If corporate ethicist David Layzell had his way, all public companies would institute performance-based executive pay programs like Monaco Coach recently did.

In response to lagging sales, the Coburg-based luxury RV maker announced this summer they were laying off workers and shuttering manufacturing operations in Indiana. The company also decided to reduce the pay of its top executives.

The program cuts the pay of top managers by 15% to 50%, though portions of their compensation can be earned back if they reduce company inventory by $58 million over the next 12 months, according to Securities and Exchange Commission filings.

As the economy slows, top-level executive pay is bound to be an issue with investors as overall business suffers. Layzell, associate director at the Portland State University Center for Professional Integrity and Accountability, says reducing executive pay when times are bad is what any “reasonable company” should do.

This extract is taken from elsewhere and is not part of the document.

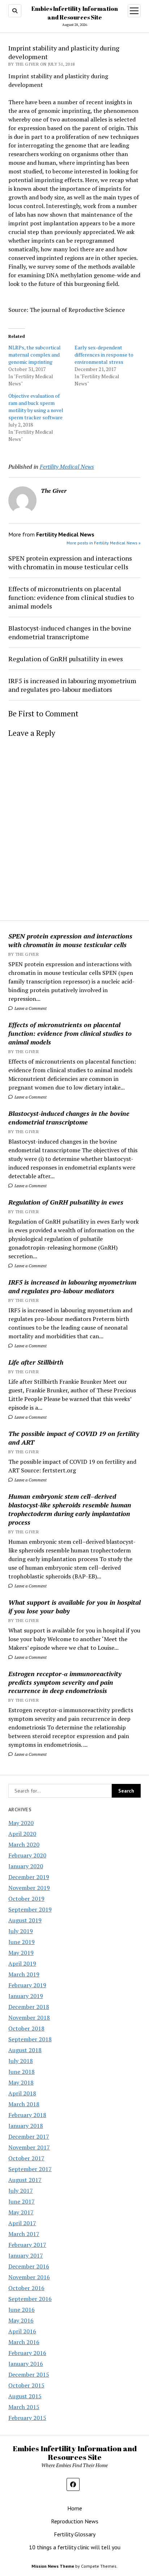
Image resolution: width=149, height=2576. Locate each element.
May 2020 (21, 1823)
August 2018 (25, 2050)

But premium executive talent can be tough to find and to keep. A company must also consider the consequences of a skilled and experienced executive leaving for a more desirable job if they take a pay cut. A company must ask, “Can we consciously pay below market value,” Layzell says. After all, “If you pay below market value, you get below market quality,” he says.

Aside from finances, a favorable company image is also at stake. By reconsidering the compensation of a struggling company’s top decision-makers, it addresses the question of “sharing the pain,” says Layzell.

Monaco CEO Kay Toolson’s pay was slashed by 50% and president John Nepute’s compensation was cut by 30%. This should save the company about a million dollars over the year, says Craig Wanichek, Monaco’s director of investor relations.

“It’s about tying the objective of the company with the management team,” Wanichek says. Executive pay-reduction initiatives are relatively new in corporate governance. Layzell, who also held a number of senior finance roles at Intel for 26 years, says such programs were born from the excesses of the 1990s. In recent years, exorbitant executive compensation has encountered a firestorm of scrutiny as investors and employees demand management be held accountable, not rewarded, for a failing company.

Saving money by reducing your own pay, though, is just a small part of it. It’s also a statement of solidarity, says Layzell. When employees see that their bosses are willing to cut their own pay, it boosts workplace morale.